YOUR TASK
Count the lines in the items below that contain the string "height", where uppercase and lowercase count as different, and reply with only that number.

++++

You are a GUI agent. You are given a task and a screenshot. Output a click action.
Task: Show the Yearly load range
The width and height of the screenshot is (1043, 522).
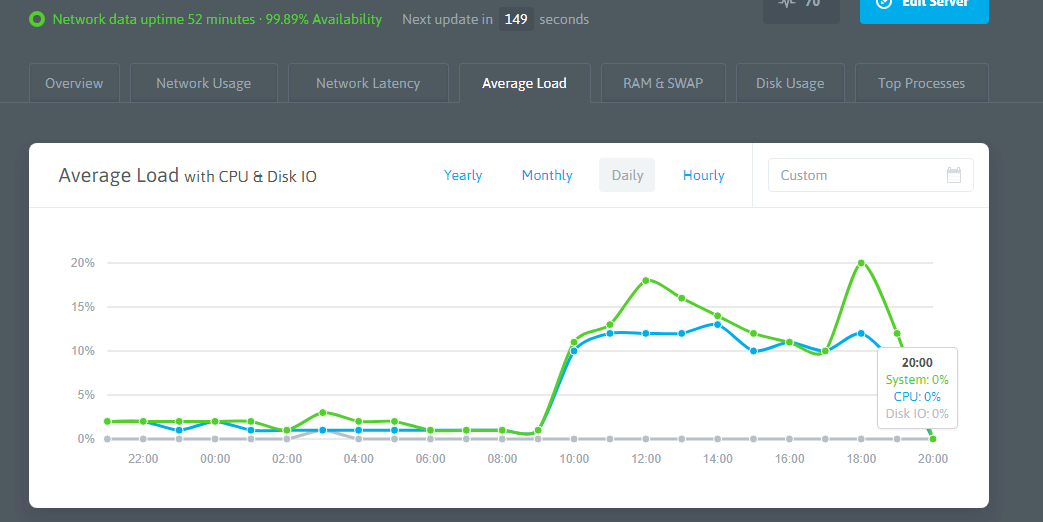tap(463, 175)
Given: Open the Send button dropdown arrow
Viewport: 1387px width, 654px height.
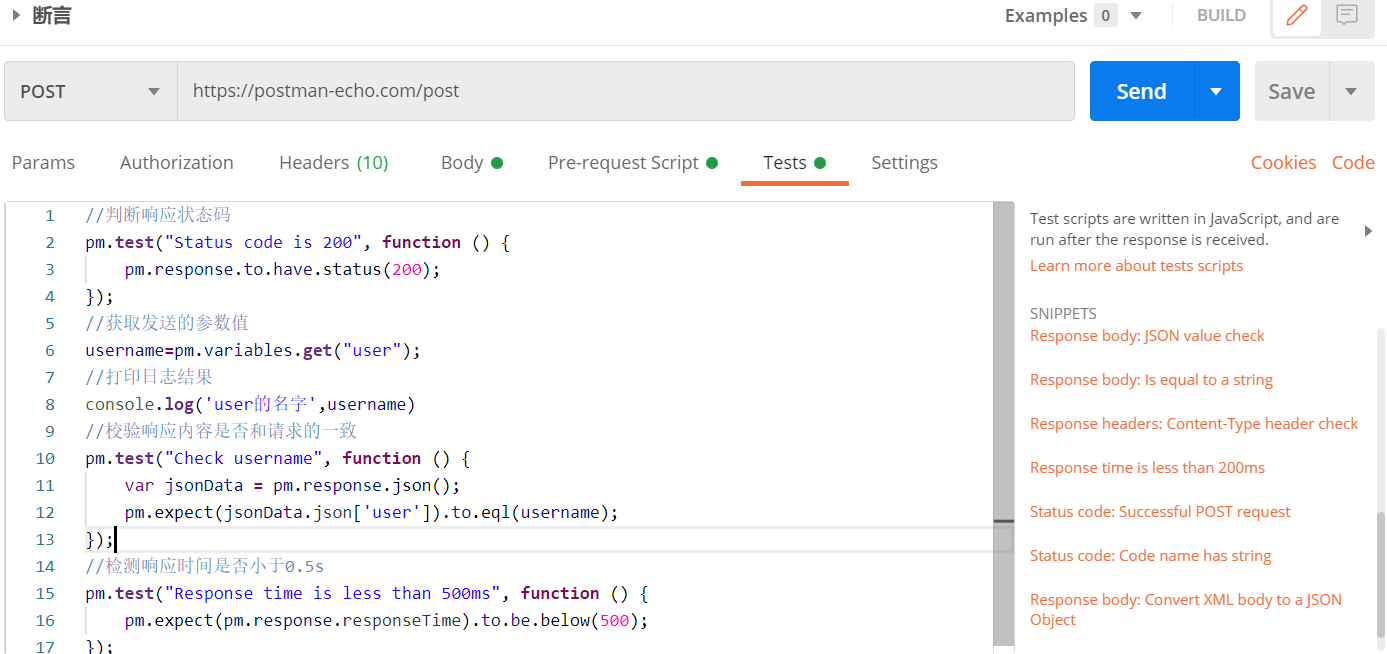Looking at the screenshot, I should [1216, 91].
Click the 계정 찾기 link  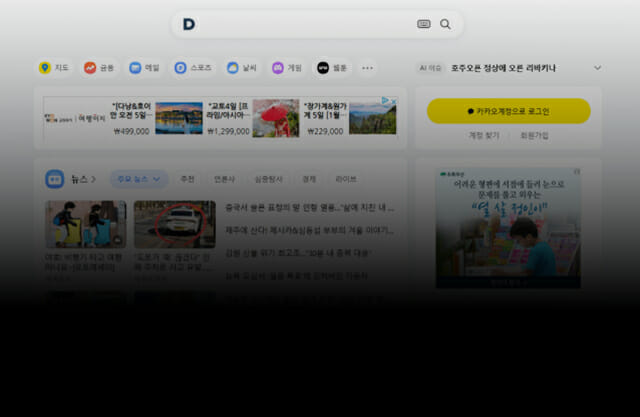[484, 135]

++++

EXERCISE SOLUTION
2